Trust in data is an issue we all encounter, in business and in life. How do we know when we can trust data?

A starting point for many in this debate is the often cited observation of Brian Joiner that, when presented with a numerical target, a manager has three options: Manage the system so as to achieve the target, distort the system so the target is achieved but at the cost of performance elsewhere (possibly not on the dashboard), or simply distort the data. This, no doubt true, observation is then cited in support of the general proposition that management by numerical target is at best ineffective and at worst counter productive. John Seddon is a particular advocate of the view that, whatever benefits may flow from management by target (and they are seldom championed with any great energy), they are outweighed by the inevitable corruption of the organisation’s data generation and reporting.

It is an unhappy view. One immediate objection is that the broader system cannot operate without targets. Unless the machine part’s diameter is between 49.99 and 50.01 mm it will not fit. Unless chlorine concentrations are below the safe limit, swimmers risk being poisoned. Unless demand for working capital is cut by 10% we will face the consequences of insolvency. Advocates of the target free world respond that those matters can be characterised as the legitimate voice of the customer/ business. It is only arbitrary targets that are corrosive.

I am not persuaded that the legitimate/ arbitrary distinction is a real one, nor how the distinction motivates two different kinds of behaviour. I will blog more about this later. Leadership’s urgent task is to ensure that all managers have the tools to measure present reality and work to improve it. Without knowing how much improvement is essential a manager cannot make rational decisions about the allocation of resources. In that context, when the correct management control is exercised, improving the system is easier than cheating. I shall blog about goal deployment and Hoshin Kanri on another occasion.

Trust in data is just a factor of trust in general. In his popular book on evolutionary psychology and economics, The Origins of Virtue, Matt Ridley observes the following.

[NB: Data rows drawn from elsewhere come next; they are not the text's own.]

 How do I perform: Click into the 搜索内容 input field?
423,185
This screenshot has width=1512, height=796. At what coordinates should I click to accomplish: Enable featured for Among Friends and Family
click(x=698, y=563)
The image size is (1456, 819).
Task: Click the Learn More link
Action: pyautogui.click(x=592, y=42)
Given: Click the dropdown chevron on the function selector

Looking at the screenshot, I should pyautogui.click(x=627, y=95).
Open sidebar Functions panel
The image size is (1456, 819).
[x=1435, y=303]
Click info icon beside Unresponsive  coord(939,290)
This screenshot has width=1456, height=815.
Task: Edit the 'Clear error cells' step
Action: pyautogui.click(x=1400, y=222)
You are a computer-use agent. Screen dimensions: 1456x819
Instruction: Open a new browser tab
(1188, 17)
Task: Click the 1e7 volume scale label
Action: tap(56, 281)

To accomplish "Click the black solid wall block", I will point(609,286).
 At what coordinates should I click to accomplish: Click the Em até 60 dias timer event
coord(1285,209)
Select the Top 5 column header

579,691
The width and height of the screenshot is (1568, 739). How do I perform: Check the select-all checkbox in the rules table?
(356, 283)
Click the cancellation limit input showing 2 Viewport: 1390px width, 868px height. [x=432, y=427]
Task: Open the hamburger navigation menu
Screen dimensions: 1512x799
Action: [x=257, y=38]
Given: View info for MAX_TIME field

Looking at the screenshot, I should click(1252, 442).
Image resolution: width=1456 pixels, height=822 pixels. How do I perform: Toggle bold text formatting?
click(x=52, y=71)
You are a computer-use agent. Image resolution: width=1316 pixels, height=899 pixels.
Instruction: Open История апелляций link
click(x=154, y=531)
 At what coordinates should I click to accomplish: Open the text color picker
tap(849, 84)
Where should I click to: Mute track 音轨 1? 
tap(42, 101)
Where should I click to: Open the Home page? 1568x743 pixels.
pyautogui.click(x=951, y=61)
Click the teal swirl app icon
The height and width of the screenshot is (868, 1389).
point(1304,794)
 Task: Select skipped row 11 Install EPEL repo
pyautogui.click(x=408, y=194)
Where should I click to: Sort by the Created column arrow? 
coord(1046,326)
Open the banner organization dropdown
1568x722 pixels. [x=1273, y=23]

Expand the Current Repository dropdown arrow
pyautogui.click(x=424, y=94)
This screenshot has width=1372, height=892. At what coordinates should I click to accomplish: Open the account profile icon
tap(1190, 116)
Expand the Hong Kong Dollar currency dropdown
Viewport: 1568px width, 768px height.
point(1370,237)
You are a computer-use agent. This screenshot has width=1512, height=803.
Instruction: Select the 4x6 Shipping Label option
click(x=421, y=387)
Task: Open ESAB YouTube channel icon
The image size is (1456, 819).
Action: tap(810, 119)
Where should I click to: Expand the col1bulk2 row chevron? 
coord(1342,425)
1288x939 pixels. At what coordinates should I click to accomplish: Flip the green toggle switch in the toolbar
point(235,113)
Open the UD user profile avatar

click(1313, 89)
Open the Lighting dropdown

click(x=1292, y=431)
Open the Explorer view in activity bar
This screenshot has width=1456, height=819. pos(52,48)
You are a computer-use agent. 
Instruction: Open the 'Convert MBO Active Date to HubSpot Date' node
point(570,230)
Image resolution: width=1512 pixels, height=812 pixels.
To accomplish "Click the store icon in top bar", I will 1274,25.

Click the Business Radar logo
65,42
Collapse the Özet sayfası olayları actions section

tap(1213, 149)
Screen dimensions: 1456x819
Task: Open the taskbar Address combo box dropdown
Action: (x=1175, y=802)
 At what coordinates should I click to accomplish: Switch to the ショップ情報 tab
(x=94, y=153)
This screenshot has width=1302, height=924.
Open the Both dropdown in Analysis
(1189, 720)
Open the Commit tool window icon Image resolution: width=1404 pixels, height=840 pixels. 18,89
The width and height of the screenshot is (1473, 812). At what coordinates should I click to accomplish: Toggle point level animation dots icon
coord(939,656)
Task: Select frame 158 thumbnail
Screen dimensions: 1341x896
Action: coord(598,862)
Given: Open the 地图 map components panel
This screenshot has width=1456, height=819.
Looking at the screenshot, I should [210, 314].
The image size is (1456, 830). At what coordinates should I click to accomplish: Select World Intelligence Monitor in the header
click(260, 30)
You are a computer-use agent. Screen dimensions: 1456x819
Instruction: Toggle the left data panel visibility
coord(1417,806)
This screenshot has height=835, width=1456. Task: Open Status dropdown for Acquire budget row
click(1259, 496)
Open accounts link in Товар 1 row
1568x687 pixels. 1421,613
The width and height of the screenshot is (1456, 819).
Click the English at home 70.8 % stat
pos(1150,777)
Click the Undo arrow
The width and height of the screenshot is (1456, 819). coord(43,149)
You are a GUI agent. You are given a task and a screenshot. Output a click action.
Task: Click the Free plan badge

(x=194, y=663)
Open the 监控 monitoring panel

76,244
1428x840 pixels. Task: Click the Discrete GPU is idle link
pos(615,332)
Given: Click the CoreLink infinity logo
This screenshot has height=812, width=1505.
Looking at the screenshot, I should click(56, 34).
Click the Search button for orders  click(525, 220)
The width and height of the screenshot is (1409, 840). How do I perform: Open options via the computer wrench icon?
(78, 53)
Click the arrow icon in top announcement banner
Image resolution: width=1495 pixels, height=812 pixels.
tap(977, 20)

Trust is as vital a form of social capital as money is a form of actual capital. … Trust, like money, can be lent (‘I trust you because I trust the person who told me he trusts you’), and can be risked, hoarded or squandered. It pays dividends in the currency of more trust.

Within an organisation, trust in data is something for everybody to work on building collaboratively under diligent leadership. As to the public sphere, trust in data is related to trust in politicians and that may be a bigger problem to solve. It is also a salutary warning as to what happens when there is a failure of trust in leadership.